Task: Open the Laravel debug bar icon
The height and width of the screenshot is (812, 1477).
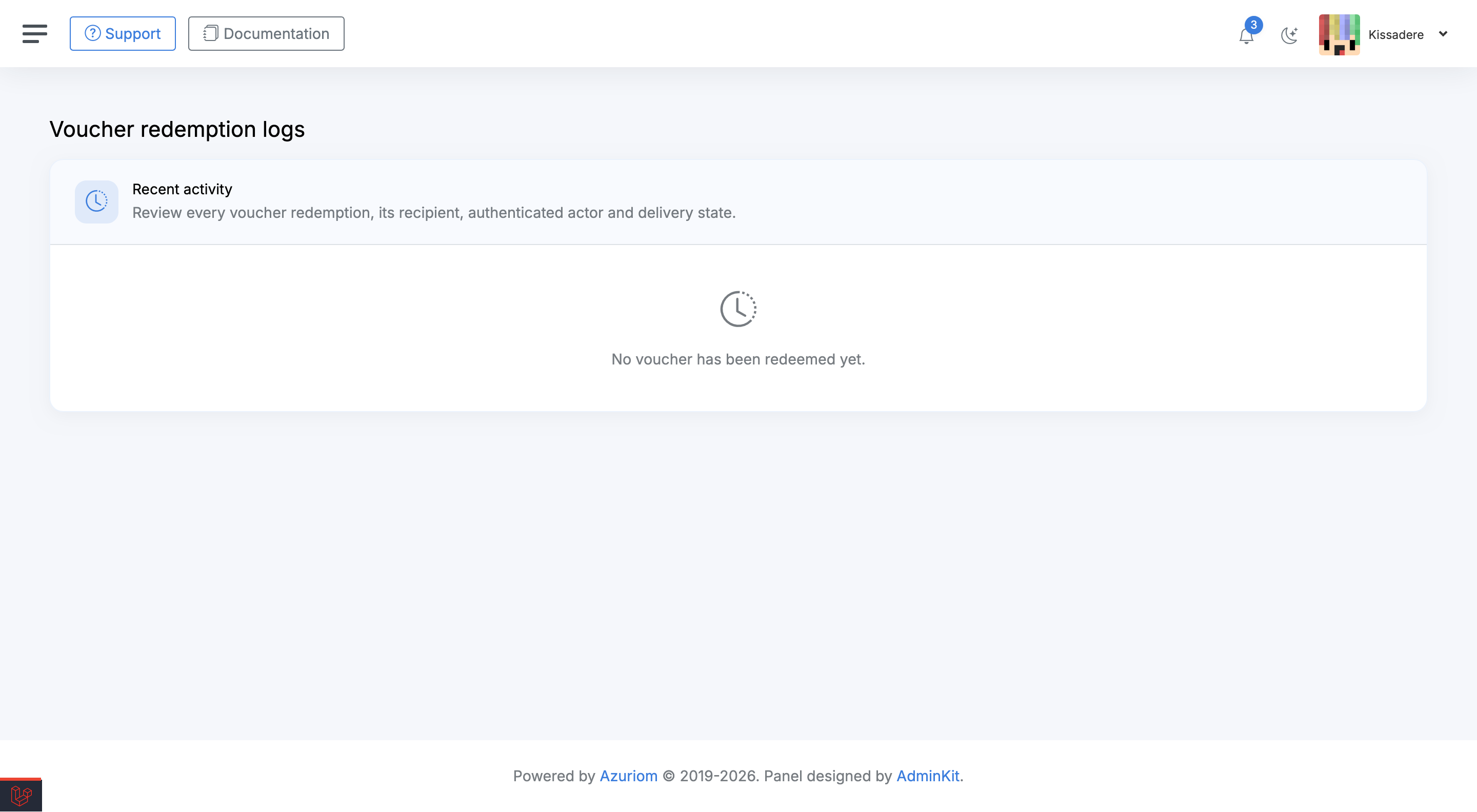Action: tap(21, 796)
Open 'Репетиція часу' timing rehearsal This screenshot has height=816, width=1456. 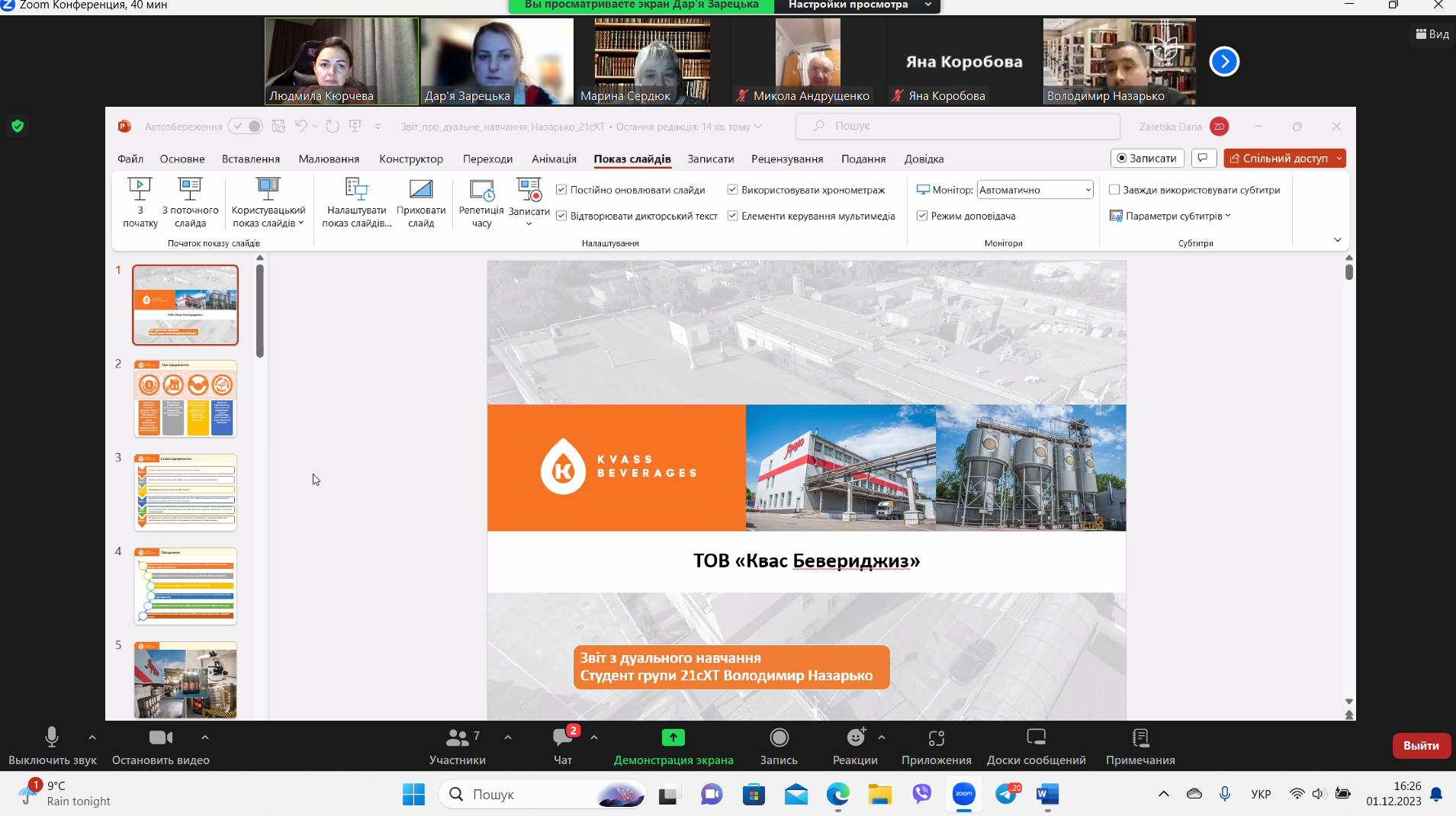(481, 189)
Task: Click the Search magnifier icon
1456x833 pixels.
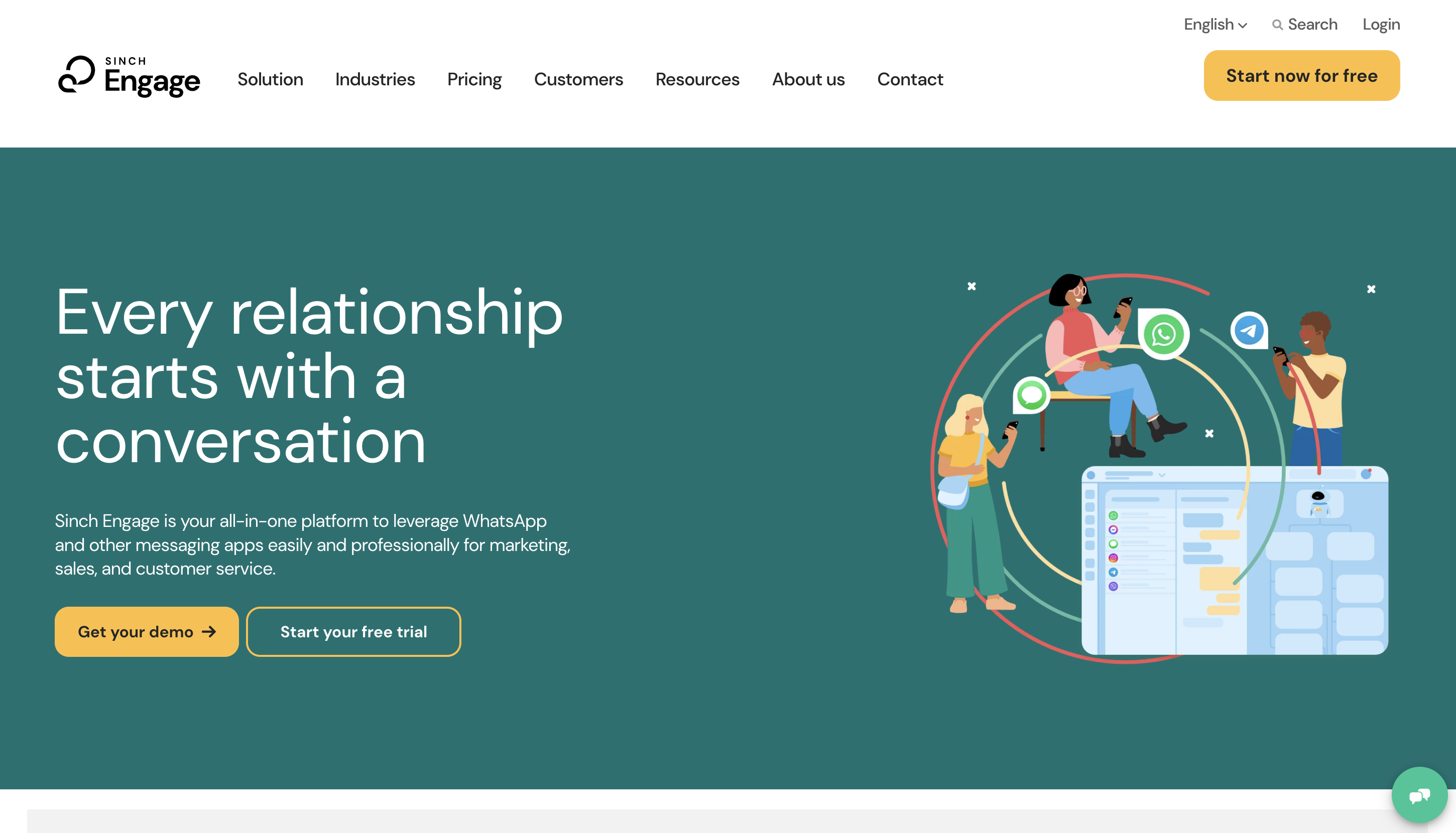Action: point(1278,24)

..........

▸ What you have to do: Extract word for word every line from the line that contains "Task: Click the Search magnifier icon" to the final line of the data, both included, and nothing else; skip the pictures.

▸ Finished task:
Task: Click the Search magnifier icon
1456x833 pixels.
Action: point(1278,24)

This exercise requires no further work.